Something in me breaks quietly at that. Not shattering, not the sharp pain of fear or anger.

It’s a softer ache—like the moment before you cry, when all you can do is feel the weight of what’s been lost. I see not just the man who holds me captive, not the monster everyone else fears, but the boy he used to be.

The boy Tatiana told me about—clever, lonely, taught by the world to survive at any cost.

I wonder if he even remembers what it felt like to want something for himself, just because it made him happy, not because it made him safe.

I want to reach for him. I want to lay a hand on his arm and tell him he’s not alone in this. Instead, I stand in the hush of the balcony, listening to the rain, letting my heart pull itself apart in the silence.

“Do you ever wish it was different?” I ask, almost afraid of the answer.

He exhales, smoke drifting between us. “Sometimes. Not often. When I do, it hurts.”

I nod, throat tight. I understand more than I want to.

There’s a part of me that will always want to run from this place—from him, from the danger, from the part of myself that is starting to crave his touch.

But there’s another part, growing larger by the day, that sees the man behind the title and aches for him.

I risk another step closer. The scent of smoke and rain fills my lungs. “It’s not too late, you know. You could still—”

He cuts me off, gentle but final. “I can’t go back. Neither can you.”

His words land heavy. I look at his profile, the hard line of his jaw, the flicker of pain in his eyes that he tries to hide. I wonder what it would be like to love him freely, without the world pressing in on every side. I wonder if I already do.

The thought terrifies me. I press a hand to my chest, as if I can steady the ache growing there. I realize, all at once, that I’ve already fallen—deep enough that there’s no climbing back up. I should hate him.

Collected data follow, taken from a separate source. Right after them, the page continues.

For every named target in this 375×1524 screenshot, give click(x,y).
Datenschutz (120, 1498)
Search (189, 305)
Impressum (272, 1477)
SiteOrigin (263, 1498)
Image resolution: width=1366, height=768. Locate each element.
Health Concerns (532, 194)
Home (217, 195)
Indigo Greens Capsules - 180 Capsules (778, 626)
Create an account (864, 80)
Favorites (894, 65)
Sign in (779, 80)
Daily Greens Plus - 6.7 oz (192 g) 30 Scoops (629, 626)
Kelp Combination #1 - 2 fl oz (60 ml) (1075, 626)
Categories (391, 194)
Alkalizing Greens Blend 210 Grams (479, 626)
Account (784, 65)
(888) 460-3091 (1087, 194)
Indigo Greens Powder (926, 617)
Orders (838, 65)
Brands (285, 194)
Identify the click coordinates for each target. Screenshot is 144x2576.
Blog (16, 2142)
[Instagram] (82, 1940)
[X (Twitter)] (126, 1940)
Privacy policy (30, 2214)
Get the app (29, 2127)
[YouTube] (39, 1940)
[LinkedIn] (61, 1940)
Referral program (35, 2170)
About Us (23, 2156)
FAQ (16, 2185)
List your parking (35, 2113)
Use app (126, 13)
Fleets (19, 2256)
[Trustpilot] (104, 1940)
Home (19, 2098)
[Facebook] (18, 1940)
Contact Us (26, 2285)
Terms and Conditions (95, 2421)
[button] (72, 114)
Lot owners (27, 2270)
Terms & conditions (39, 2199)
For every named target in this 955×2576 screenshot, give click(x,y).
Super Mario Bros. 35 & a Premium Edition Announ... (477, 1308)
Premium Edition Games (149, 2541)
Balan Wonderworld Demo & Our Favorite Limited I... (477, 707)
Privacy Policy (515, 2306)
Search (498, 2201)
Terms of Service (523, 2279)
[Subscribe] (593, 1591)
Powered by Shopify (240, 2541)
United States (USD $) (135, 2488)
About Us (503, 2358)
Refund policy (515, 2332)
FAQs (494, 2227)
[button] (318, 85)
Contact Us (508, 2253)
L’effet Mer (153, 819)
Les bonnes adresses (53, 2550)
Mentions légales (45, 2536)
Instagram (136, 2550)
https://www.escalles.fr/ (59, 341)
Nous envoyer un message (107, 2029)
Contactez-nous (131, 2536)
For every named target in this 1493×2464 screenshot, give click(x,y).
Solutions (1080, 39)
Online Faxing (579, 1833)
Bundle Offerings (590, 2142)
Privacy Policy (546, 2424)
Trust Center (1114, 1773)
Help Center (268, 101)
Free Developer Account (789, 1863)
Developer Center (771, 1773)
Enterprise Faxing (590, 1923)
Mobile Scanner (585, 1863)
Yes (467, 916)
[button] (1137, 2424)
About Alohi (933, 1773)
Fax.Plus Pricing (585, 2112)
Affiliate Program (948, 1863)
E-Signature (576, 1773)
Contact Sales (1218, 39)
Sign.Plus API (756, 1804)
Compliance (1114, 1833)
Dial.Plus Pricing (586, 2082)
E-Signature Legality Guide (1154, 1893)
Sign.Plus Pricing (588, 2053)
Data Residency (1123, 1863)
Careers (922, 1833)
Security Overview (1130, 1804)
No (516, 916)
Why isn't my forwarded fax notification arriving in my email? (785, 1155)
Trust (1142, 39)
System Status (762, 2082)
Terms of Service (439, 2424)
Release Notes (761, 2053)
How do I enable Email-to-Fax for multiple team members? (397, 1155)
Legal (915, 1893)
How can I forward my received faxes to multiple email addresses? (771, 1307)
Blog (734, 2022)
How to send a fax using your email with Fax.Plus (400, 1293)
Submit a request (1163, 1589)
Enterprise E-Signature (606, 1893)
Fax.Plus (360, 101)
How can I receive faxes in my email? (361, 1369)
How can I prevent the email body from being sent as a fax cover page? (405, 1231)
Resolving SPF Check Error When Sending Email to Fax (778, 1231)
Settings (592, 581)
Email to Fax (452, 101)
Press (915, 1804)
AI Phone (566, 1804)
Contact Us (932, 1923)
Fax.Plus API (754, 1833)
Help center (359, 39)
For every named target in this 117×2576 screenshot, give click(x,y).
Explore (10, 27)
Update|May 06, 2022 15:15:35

I should be fighting every second to get away. Instead, I want to know if he dreams when he sleeps. I want to know what makes him laugh, what makes him afraid, what he would have become if the world had been kinder.

He stubs the cigar out on the rail, grinding the ember to ash. When he finally looks at me, his eyes are raw and unguarded.

“You should go inside,” he says softly. “It’s cold.”

I nod, but I don’t move right away. I let myself look at him a moment longer, searching for the man I saw in that fleeting, broken moment. I want to say something—anything—that might reach him, but the words won’t come. There’s nothing I can say that he would believe.

So I turn, stepping back inside, leaving the balcony door open just a crack behind me. My chest aches, hollow and full at the same time. I know now that I can’t hate him. I know that whatever happens next, I’ll never see the world the same way again.

When I lie in bed that night, the rain still tapping at the windows, I let myself imagine what it would be like to love him without fear. I let myself believe, just for a moment, that the world outside might someday be kind enough to let us try.